> ASSIGNED TASK
Give again, word for word, the lines below that run from the line with "Click the TRG SMD value 0.44" through the line with "Click the WCS coordinate system label". Drop the pictures.

> GIVEN INFORMATION
================
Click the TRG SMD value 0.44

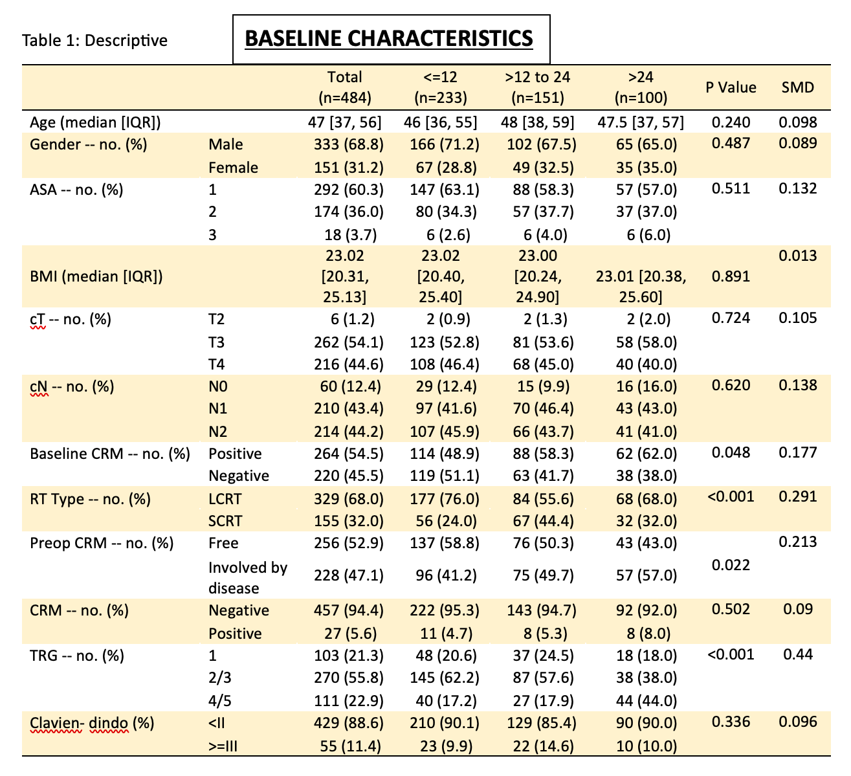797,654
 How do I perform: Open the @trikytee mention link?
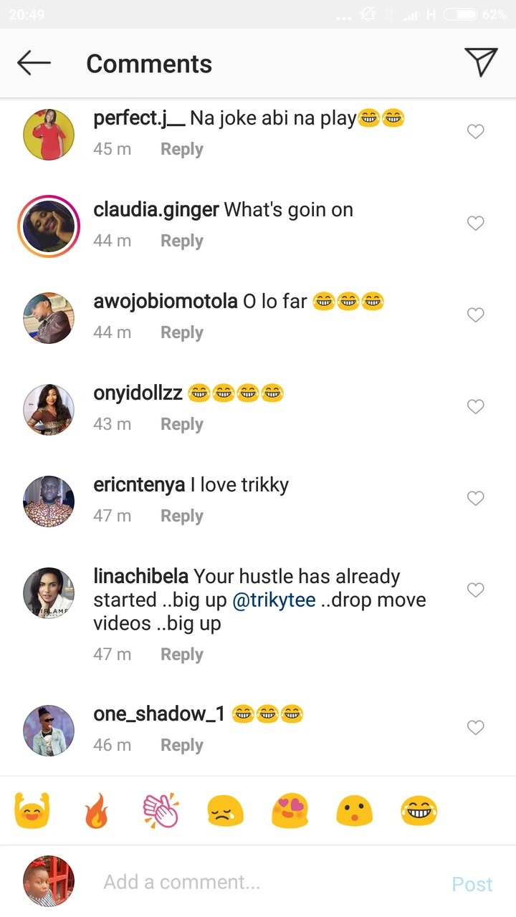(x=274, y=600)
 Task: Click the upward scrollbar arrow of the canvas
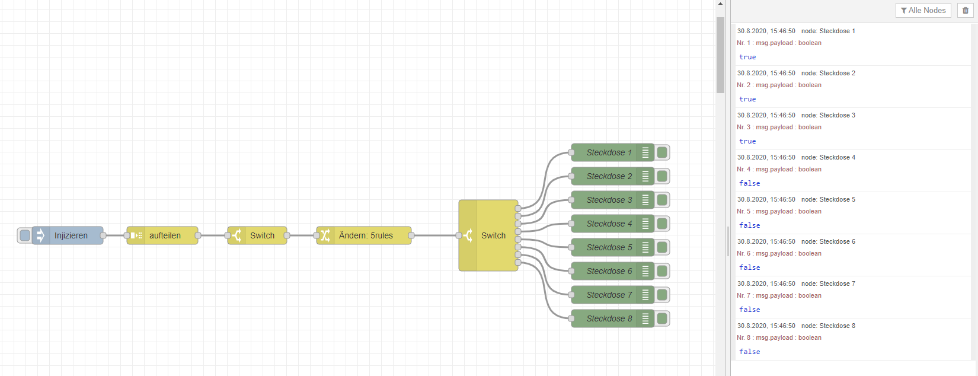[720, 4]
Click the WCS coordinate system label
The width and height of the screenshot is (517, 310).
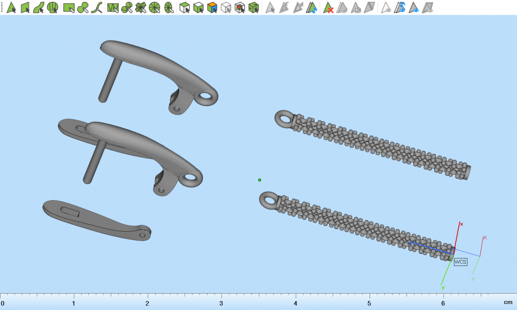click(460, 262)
================
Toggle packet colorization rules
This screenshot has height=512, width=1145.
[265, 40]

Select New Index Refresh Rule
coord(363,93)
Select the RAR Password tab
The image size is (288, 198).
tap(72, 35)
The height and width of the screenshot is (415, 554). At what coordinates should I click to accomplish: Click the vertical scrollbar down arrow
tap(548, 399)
================
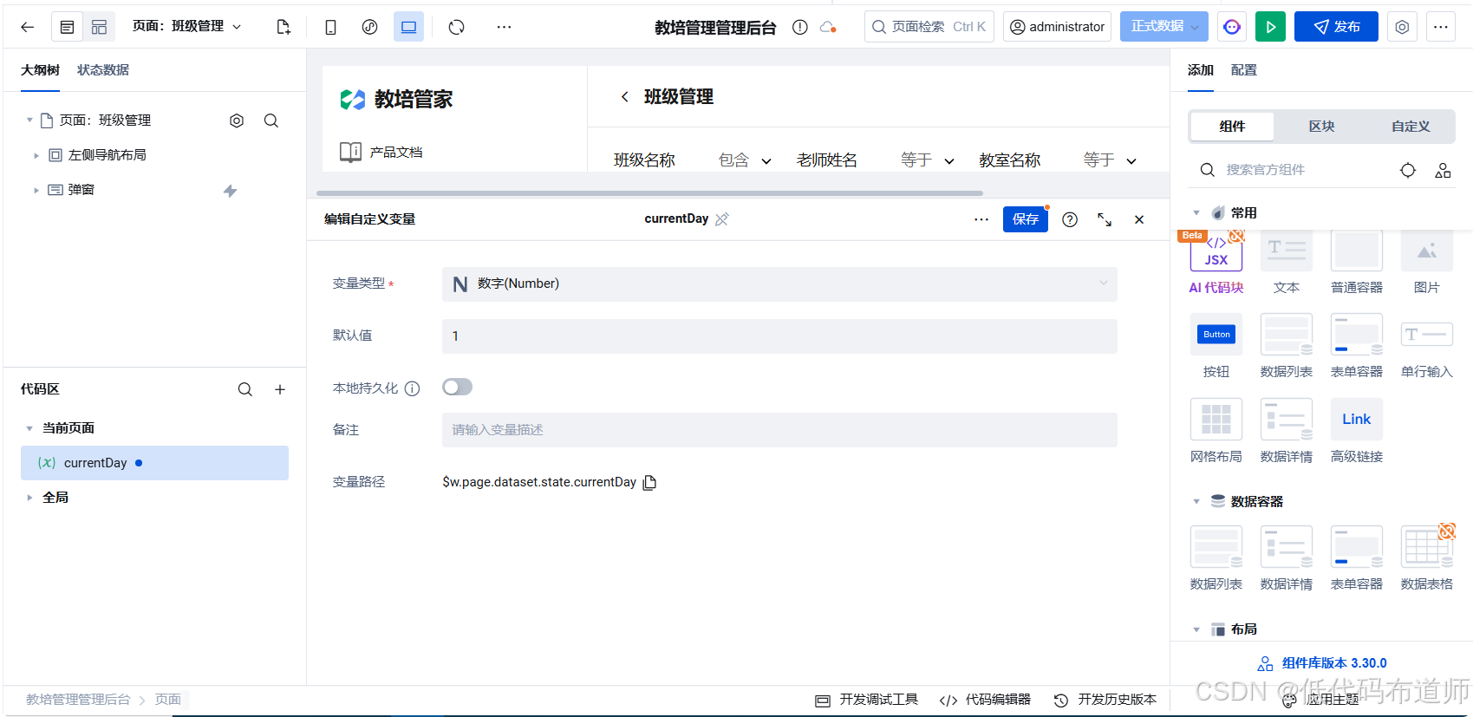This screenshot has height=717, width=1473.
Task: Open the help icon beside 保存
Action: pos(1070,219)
================
> SOLUTION
Click the TRG SMD value 0.44

797,654
 How do I perform: Open the @trikytee mention link?
(x=274, y=600)
 Task: Click the upward scrollbar arrow of the canvas
[720, 4]
Click the WCS coordinate system label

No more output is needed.